Buenos Aires — The month of September started with Israeli fighter jets flying over Auschwitz, and it ended with Israeli pilots refusing to fly over the skies of Ramallah.
The Israeli Air Force was invited to take part in Poland’s Air Force’s 85th anniversary, and it was decided that a symbolic sortie above the death camp would take place. As they approached Auschwitz-Birkenau, the Israeli jets followed the path of the railways that took so many Jews to an awful death six decades ago. Thus, blue Stars of David attached to powerful jets proudly flew above a ground that once saw countless fearful Jews wearing a yellow Star of David on their way to their death.
The emotionally potent scene prompted an argument between the National Museum of Auschwitz-Birkenau and the Israeli government. A museum official protested that «flying the (F-15s) is a demonstration of military might, which is an entirely inappropriate way to commemorate the victims.» Israeli authorities disagreed, indicating that a display of Jewish power at such a historically sensitive place was an adequate way to pay tribute to those murdered lacking a capacity to defend themselves.
The pilots, sons of survivors of World War II, were keenly aware of how dramatic that moment was. «We, Air Force pilots, flying the skies above the death camps, emerging from the ashes of millions of victims and carrying on our shoulders their silent cry,» said pilot Amir Eshel, «honor their courage and promise to be the shield of the Jewish people and their nation, Israel.»
«After the Holocaust,» said an Israeli journalist, «Jews understood that learning to fight was a sign of vitality, an embracing of life.» Well, let’s say that at least some Jews understood that. For three weeks after this dramatic event, 27 Israeli pilots signed a public letter criticizing their government’s policy of so-called targeted killings of Palestinian terrorist leaders. In the letter, the dissenters stated that they refused to «continue to harm innocent civilians» and to carry on «immoral and illegal» operations that were «part of the occupation.»
It was the first time in Israel’s history that pilots (even just a few of them, as in this case) refused to follow orders. The Israel Air Force reacted harshly, grounding the pilots and likening them to traitors in times of war. Exploiting the issue, Marwan Barghoutti, former head of the Tanzim fighters and Al-Aqsa Martyrs Brigade, currently on trial in Tel-Aviv, applauded the pilots: «They deserve the utmost praise for reaching the conclusion they were perpetrating war crimes.»
The whole affair is a delicate issue. It is admirable that military people would refuse to carry orders that they personally consider immoral. At the same time, however, when you find yourself supported by a Marwan Barghoutti, you should perhaps reconsider. After all, this man is on trial accused of having ordered 37 terrorist operations that claimed 26 lives and wounded many. Charges against him include premeditated murder, accessory to murder, incitement to murder, attempted murder, conspiracy to commit murder and participation in a terrorist organization. If he is on your side, you cannot claim to be morally right.

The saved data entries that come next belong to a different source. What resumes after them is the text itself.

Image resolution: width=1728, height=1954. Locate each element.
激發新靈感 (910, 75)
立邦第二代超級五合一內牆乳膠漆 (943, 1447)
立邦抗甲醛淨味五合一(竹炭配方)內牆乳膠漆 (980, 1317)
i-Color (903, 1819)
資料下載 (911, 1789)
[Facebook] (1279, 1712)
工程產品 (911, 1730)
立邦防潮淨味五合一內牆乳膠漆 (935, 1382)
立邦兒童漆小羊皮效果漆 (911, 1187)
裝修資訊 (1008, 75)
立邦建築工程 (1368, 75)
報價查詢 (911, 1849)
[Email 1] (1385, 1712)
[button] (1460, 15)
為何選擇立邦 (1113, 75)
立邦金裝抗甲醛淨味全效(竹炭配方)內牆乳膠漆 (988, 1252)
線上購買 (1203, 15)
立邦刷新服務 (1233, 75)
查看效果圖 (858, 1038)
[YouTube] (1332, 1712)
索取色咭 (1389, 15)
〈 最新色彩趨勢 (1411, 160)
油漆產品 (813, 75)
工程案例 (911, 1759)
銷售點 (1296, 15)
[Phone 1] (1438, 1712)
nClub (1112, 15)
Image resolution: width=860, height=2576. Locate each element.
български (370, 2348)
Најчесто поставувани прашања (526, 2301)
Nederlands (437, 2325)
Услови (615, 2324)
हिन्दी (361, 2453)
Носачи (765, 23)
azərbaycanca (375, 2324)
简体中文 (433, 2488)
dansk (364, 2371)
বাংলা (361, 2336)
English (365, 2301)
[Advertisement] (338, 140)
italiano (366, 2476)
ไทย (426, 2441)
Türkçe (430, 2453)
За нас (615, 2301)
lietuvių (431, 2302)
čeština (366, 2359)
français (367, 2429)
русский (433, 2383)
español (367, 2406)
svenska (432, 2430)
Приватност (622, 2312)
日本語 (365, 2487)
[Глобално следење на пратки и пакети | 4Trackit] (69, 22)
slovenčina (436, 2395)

«How can the Jews, who suffered and survived the Holocaust, allow themselves to resort to such insufferable and unacceptable means against another people?» Barghoutti asked during his closing argument this week in court, to the cheers of dozens of supporters, among them members of the European Parliament from Italy and France — where the Mussolini and Vichy regimes collaborated with Hitler in the extermination of the Jews.
Which brings me back to the Israeli Air Force flight over Auschwitz-Birkenau.
Had those F-15s flown over the railroads leading to the death camp 60 years ago, many lives would have been saved. Israeli pilots possibly would have destroyed those paths to death that the allied forces never did. But there was no Jewish state then, no Israeli Air Force and no Israeli pilots commanding powerful fighter jets capable of fighting evil.
Today, thank God, there are Israeli pilots able and willing to save their brothers’ lives — even if that means having to fly over Ramallah.
Julián Schvindlerman is a political analyst and journalist in Buenos Aires.